# Instruction
Present every line of the items below as a numbered list, leaving out any blank lines.

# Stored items
● ● ● ● ● ● ●

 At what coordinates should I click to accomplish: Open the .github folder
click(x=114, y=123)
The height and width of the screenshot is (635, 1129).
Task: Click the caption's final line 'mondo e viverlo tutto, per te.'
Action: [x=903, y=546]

● ● ● ● ● ● ●

# Answer for the task
1.  At what coordinates should I click to accomplish: Open the .github folder
2. click(x=114, y=123)
3. The height and width of the screenshot is (635, 1129).
4. Task: Click the caption's final line 'mondo e viverlo tutto, per te.'
5. Action: [x=903, y=546]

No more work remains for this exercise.